WOONSOCKET — When you are facing life’s greatest challenges, it helps to have people standing strongly behind you.
And that is what Tammy Lamberto Roy found she has Thursday evening when a “flash mob” of co-workers, friends, students and supporters showed up outside her home at 61 Mount St. Charles Ave. with all the love and warmth needed to push back the darkness of a freezing December night.
The crowd marching down the hill from the parking lots at Mount St. Charles Academy carried candles and signs stating boldly “We love you Tammy,” and “We believe in You.”
As they came closer to the home, you could hear Sister Sledge’s “We Are Family,” playing in the background. And then once in front of her home, as Tammy came out watch and even to join them briefly on the blocked-off street, the flash mobbers danced to the Katie Perry song “Roar.”
The whole heartwarming showing of support by over 250 people was put together in just two days by Tammy’s closest friends and co-workers in the Woonsocket School Department.

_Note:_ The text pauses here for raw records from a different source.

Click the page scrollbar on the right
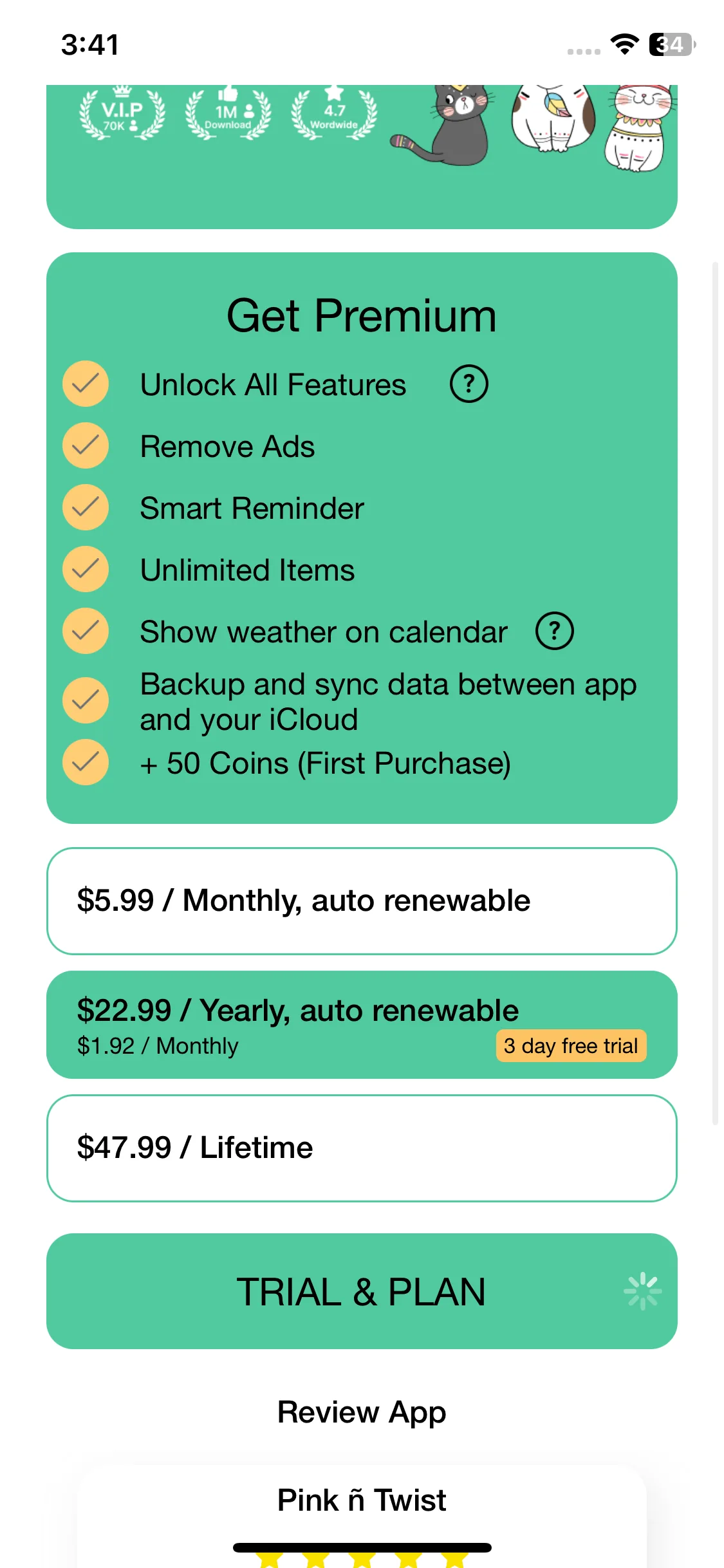Viewport: 724px width, 1568px height. [715, 693]
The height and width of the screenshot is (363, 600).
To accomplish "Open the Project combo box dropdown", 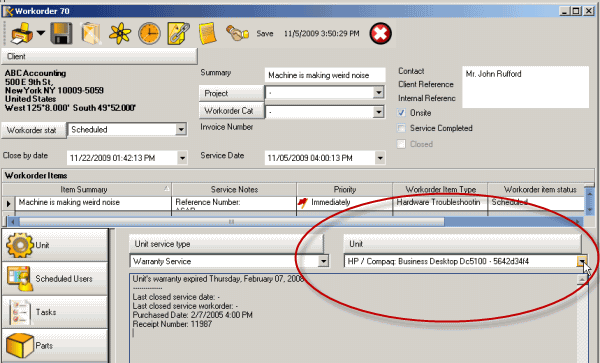I will click(x=378, y=92).
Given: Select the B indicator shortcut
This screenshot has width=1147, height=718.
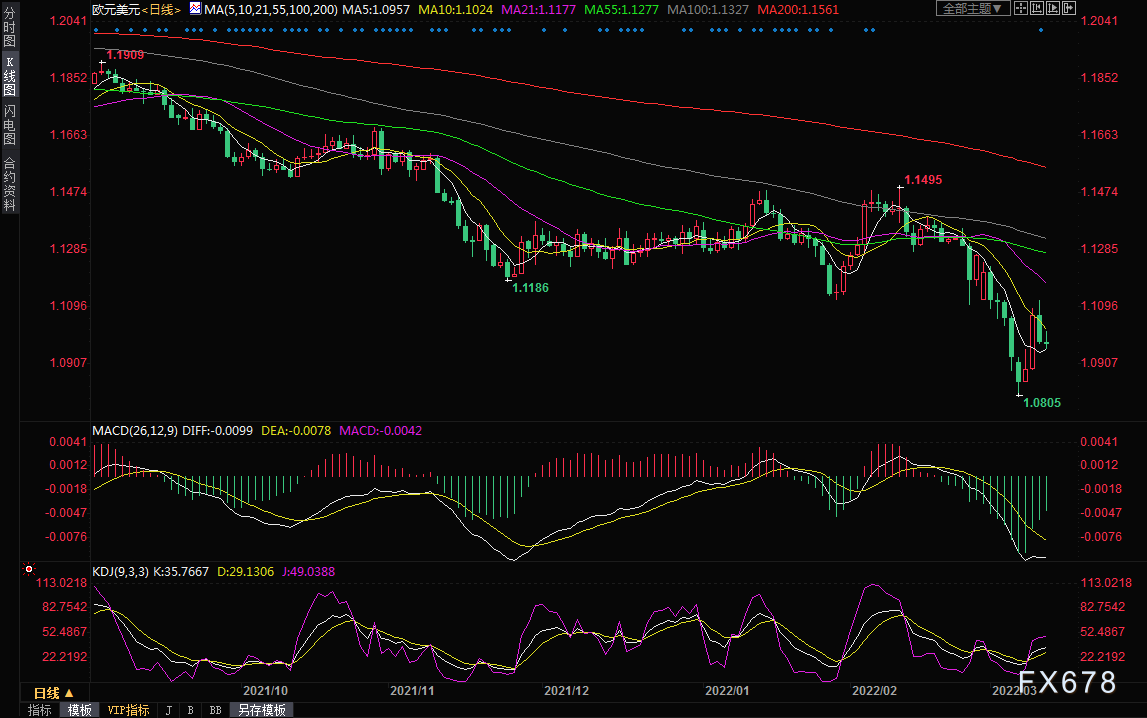Looking at the screenshot, I should [x=190, y=710].
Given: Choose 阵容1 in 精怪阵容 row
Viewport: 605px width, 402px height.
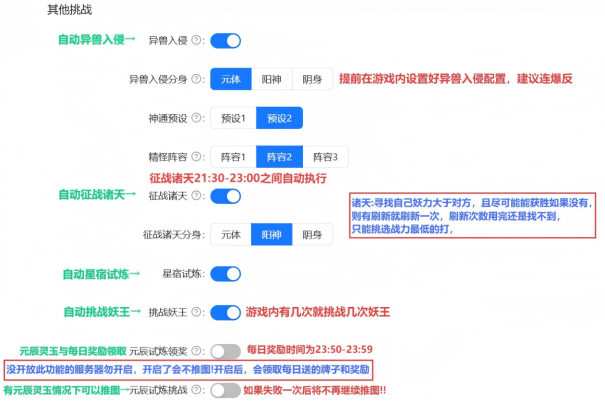Looking at the screenshot, I should tap(232, 157).
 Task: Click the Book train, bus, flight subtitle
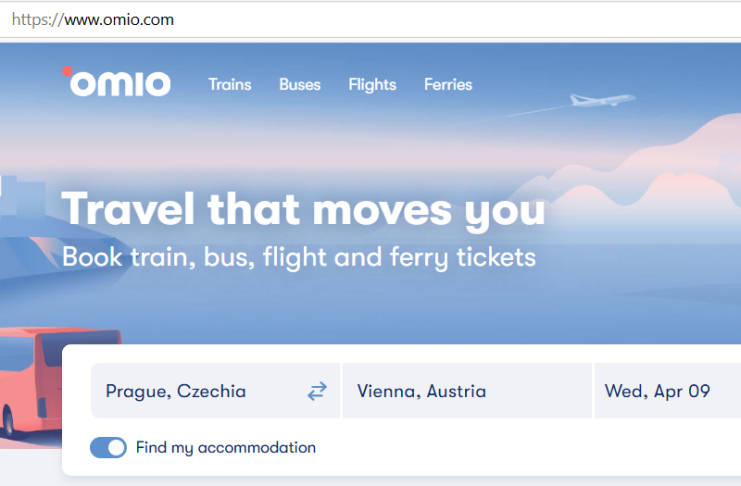(x=299, y=258)
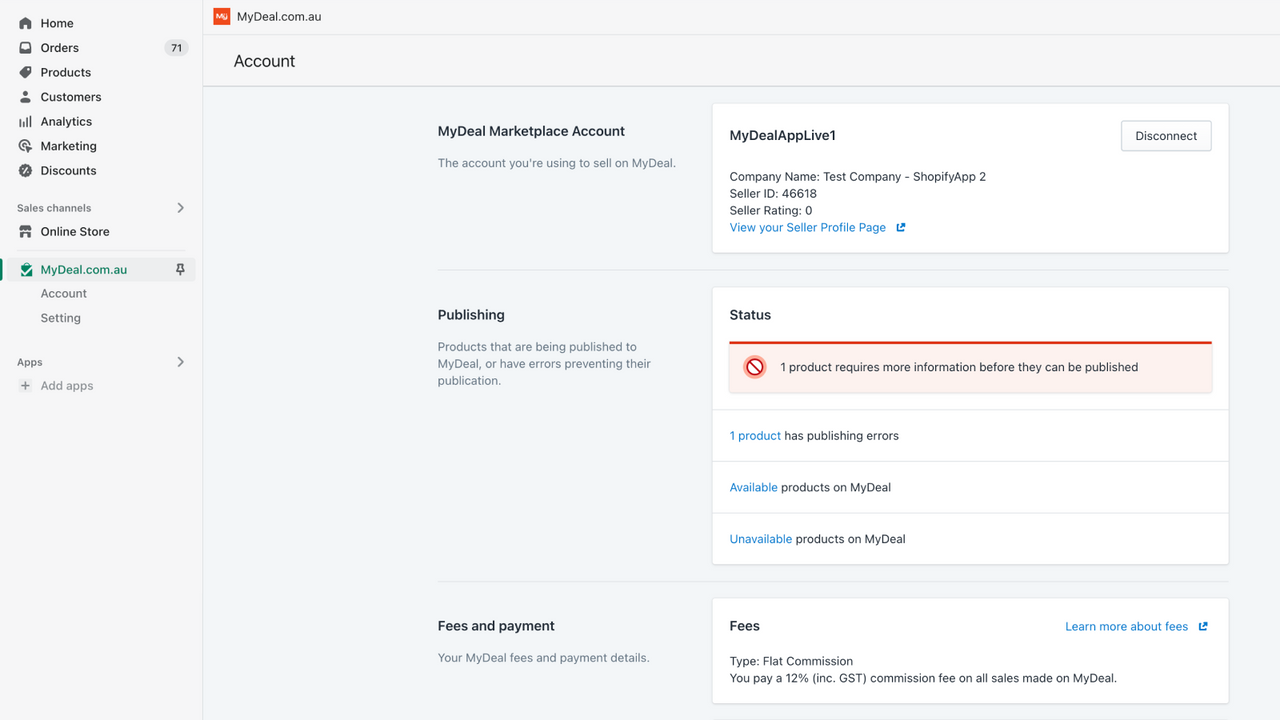Select the Customers icon
This screenshot has height=720, width=1280.
(24, 96)
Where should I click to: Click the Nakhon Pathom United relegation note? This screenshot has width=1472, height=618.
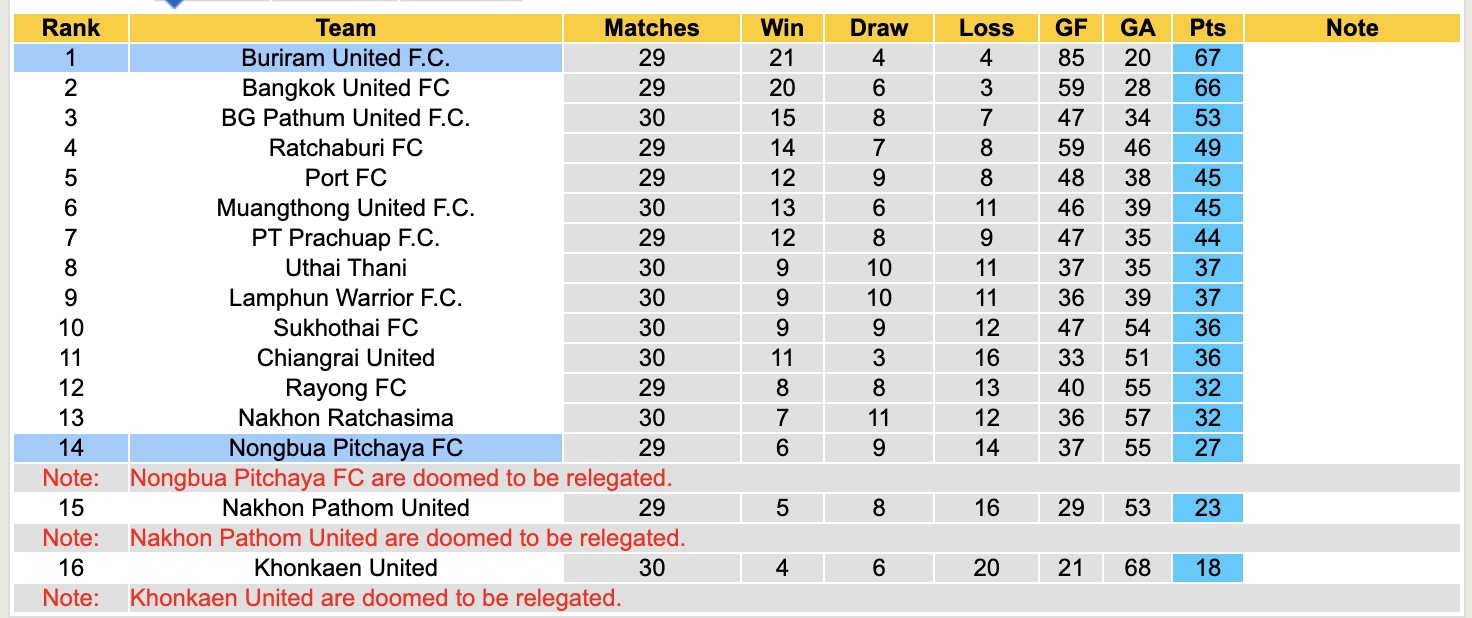click(x=407, y=538)
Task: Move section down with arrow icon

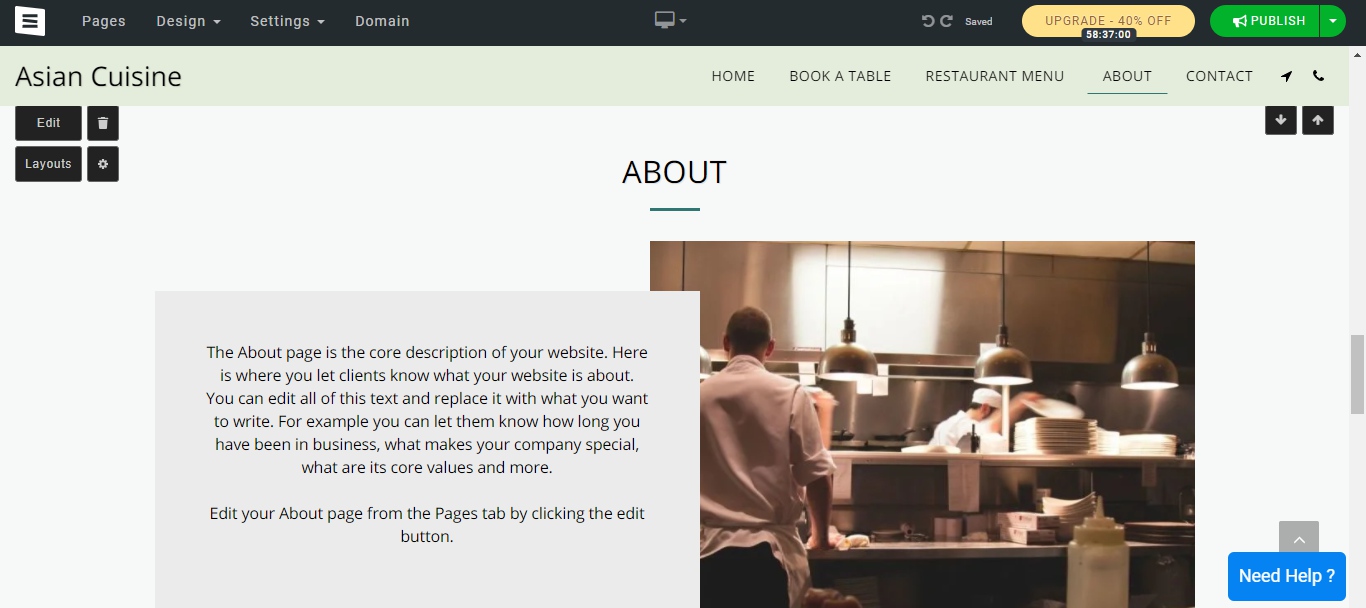Action: point(1281,120)
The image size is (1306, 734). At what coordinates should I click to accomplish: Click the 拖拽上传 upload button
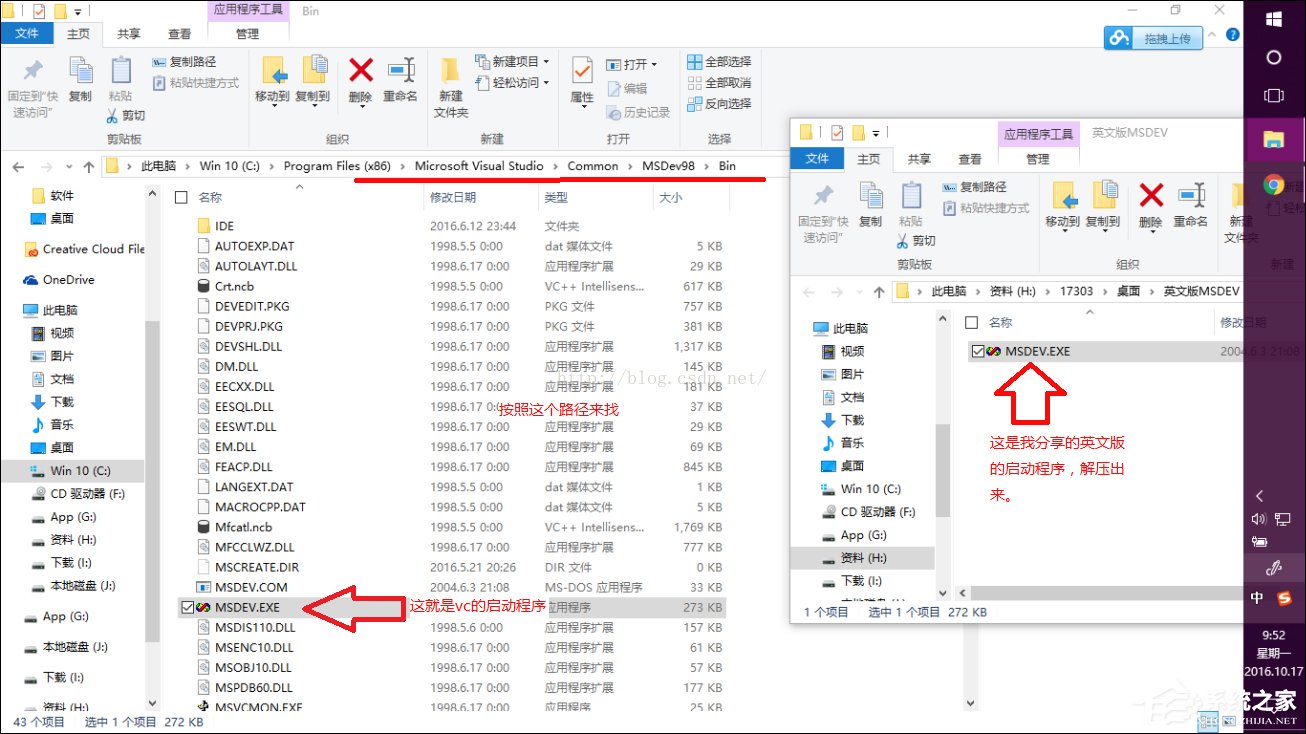[1154, 36]
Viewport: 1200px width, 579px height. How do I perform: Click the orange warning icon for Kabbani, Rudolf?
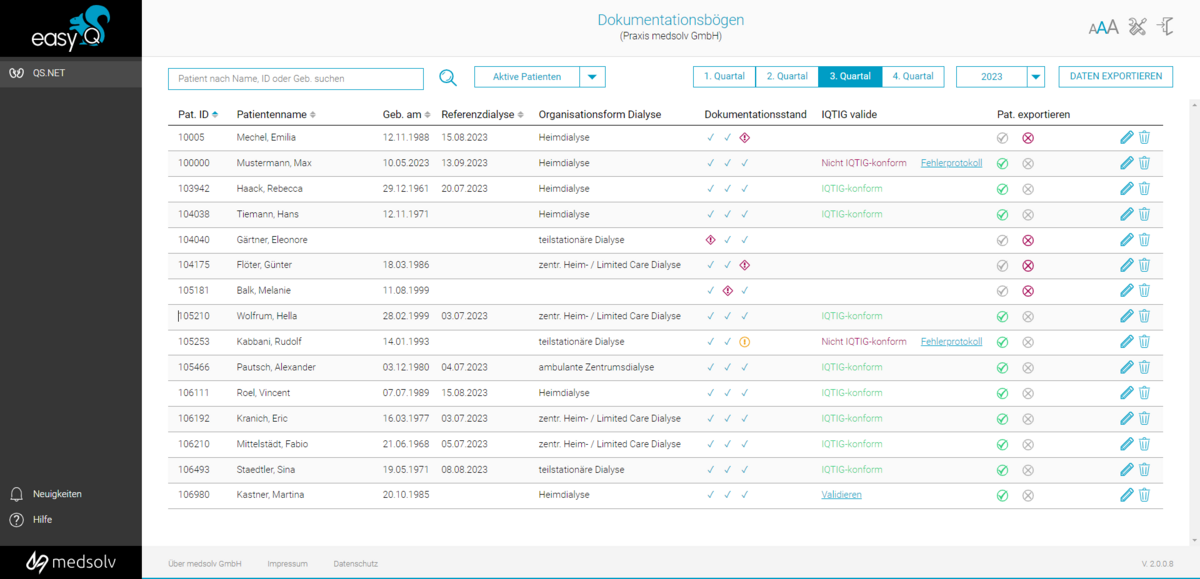pyautogui.click(x=744, y=342)
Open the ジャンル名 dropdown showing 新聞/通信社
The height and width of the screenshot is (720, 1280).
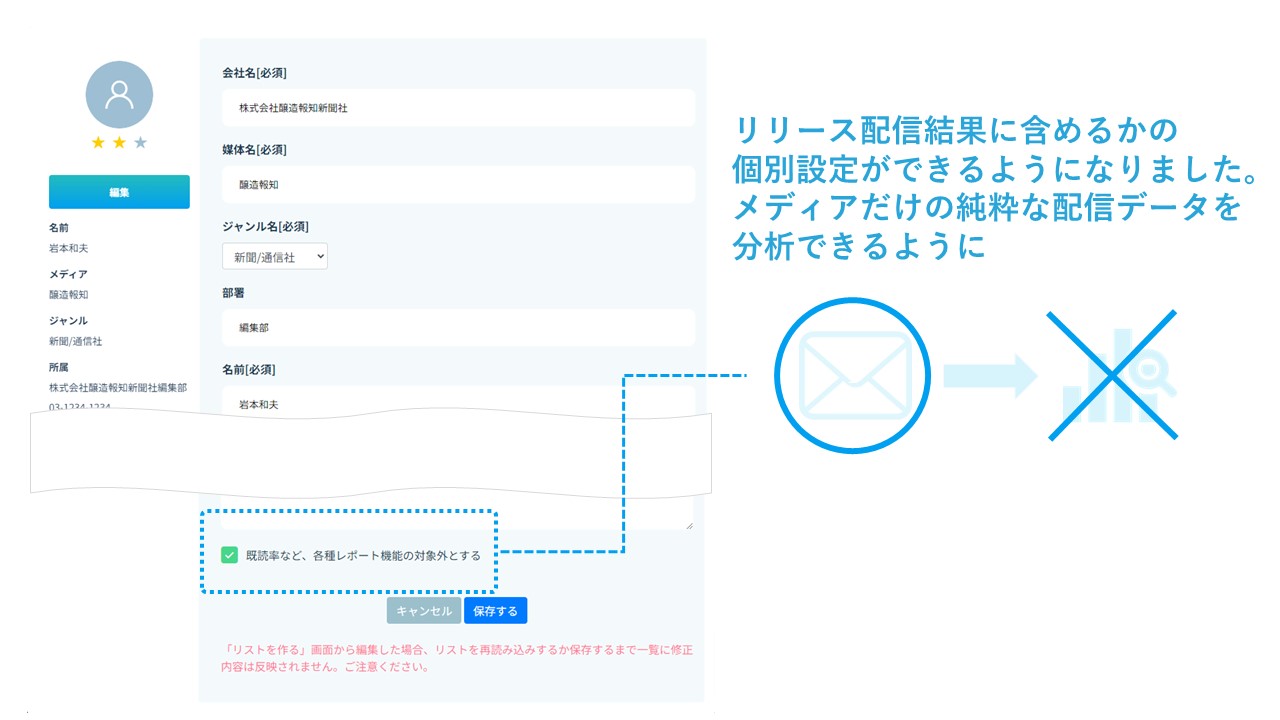[x=275, y=257]
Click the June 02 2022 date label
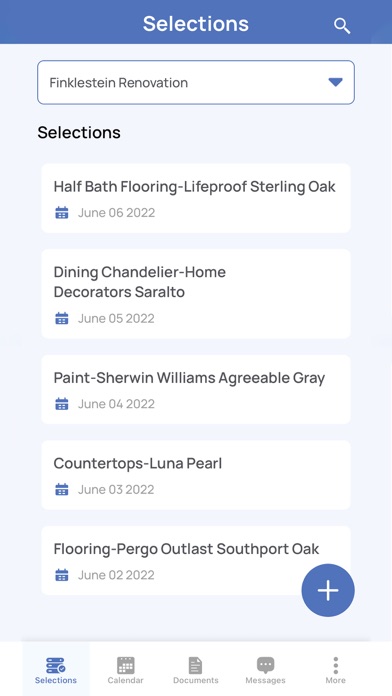This screenshot has height=696, width=392. coord(116,575)
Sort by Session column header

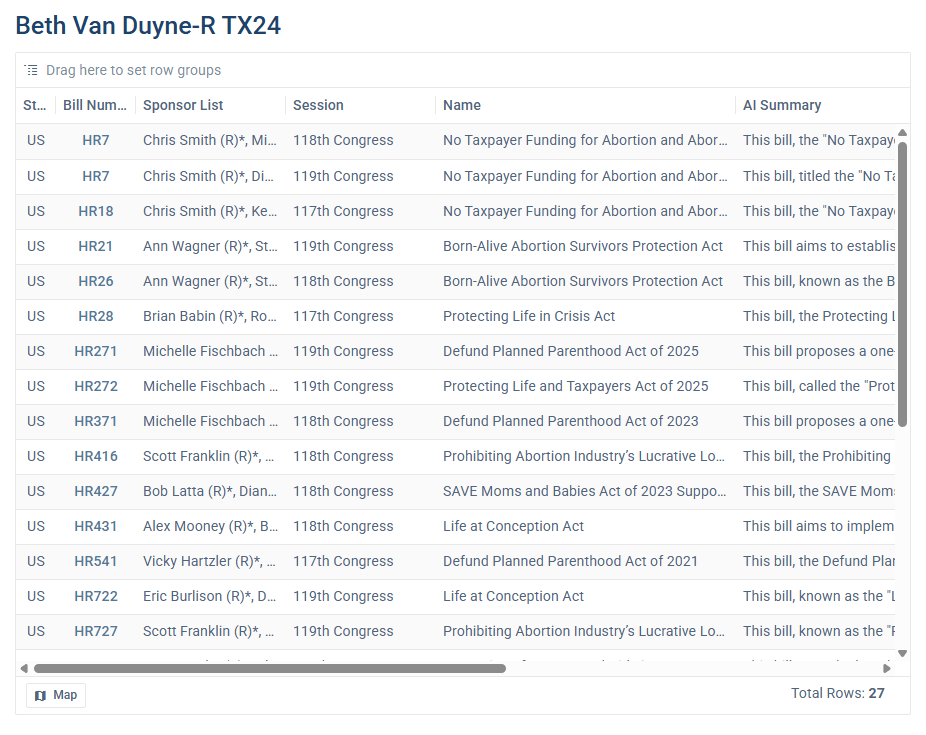[x=318, y=105]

Jennifer Maiello, Woonsocket High School’s theatre arts teacher, began working on the flash mob with a few of Tammy’s friends after they learned Tammy, a breast cancer survivor, had just been diagnosed with liver cancer. She is going into the hospital today for more tests to help plan her treatment.
“It is amazing that all of this started with just six people sending out emails two days ago,” Maiello said as she looked around at the crowd filling the street both below and above Tammy’s home on Mount St. Charles.
“It’s a fabulous turnout and it is a testament to how many people love Tammy,” Maiello said.
The mob of love was helped to carry out its work Thursday evening with several police cruisers and officers from the Woonsocket Police Department, who blocked the street from traffic, and three engines from the Woonsocket Fire Department that called attention to the crowd as it made its way down the hill to Tammy’s home.
Tammy’s mother, Pauline Lamberto, standing on the front lawn with Tammy and her family as the crowd sang along with Perry’s refrain “You are going to hear me roar,” was overcome with emotion from the showing of support.
“I think it’s great,” her mother said. “She deserves this because she is a wonderful person. She is loved by everyone,” Lamberto said.
“I can’t believe it, well, I really do believe it because she really deserves it, she’s great,” her mother said.
Maiello took a microphone briefly to sum up the crowd’s feelings for Tammy as the street dancing came to a close.
“Tammy, tonight we are all here to show you our support our love and our appreciation,” Maiello said. “Over the years you have been an inspiration to all of us. Whether it is in your radiant personality, your contagious smile or your huge giving heart, you have touched each and every one of us,” she said.
“We know you have a very difficult journey ahead of you, but as you can see you will not walk alone, and if anyone can fight this, it’s you, Tammy,” Maiello said.
The mob then became noisy one more time with chants of “Tammy, Tammy, Tammy…”
Tammy’s husband, Noel, was watching the crowd while holding the couple’s daughter, Mia, 4, and said it was an “awesome” showing of support. He added he wasn’t surprised someone would do that for Tammy.
“She knows a lot of people and she is always doing things to help people,” he said.
Tammy, herself, said she did not plan to let her friends down.
“I’m going to fight this until the end. I’m not giving up,” Tammy said with her friends around her. “I’ll be here a long time.”
She also described the gathering as a bit of an honor coming from so many people.
“Yes, I feel the love and support of everybody,” she said.
Her friends said Thursday that they had to do something for Tammy because she has always been there for others. When the high school Theatre Arts Department put on its annual benefit in November for former school department occupational therapist Amy Zimmerman Duggan, Tammy was among the performers organizing a performance of Roar to support Duggan in her ongoing battle with cancer.
Tammy is a special education teacher at Globe Park Elementary School, and a fellow teacher from the school, Sarah Cherniawski, also in the crowd, said her co-worker “is the most positive person you could ever meet.
“We are here because we love her and want to support her,” she said.
The event also had the support of the Woonsocket Teachers Guild, which helped to provide the signs the mobbers carried, and that of some city officials and local members of the General Assembly.
Another teacher, Darlene Marty-Rivers, said she went because Tammy “is a dedicated teacher. She is all about her kids and always has been,” she said.
“She is always there for everyone else and if anyone needs anything, she is always there,” Marty-Rivers said.
Jessica Frechette, a teacher who works with Tammy at Globe, said the organizers were able to keep the flash mob a secret right up until it began marching down the hill.
“We are going to be singing and dancing to the song ‘Roar,’ and she has no idea that we are coming,” Frechette said. “We are going to show her that everyone in the community supports her.”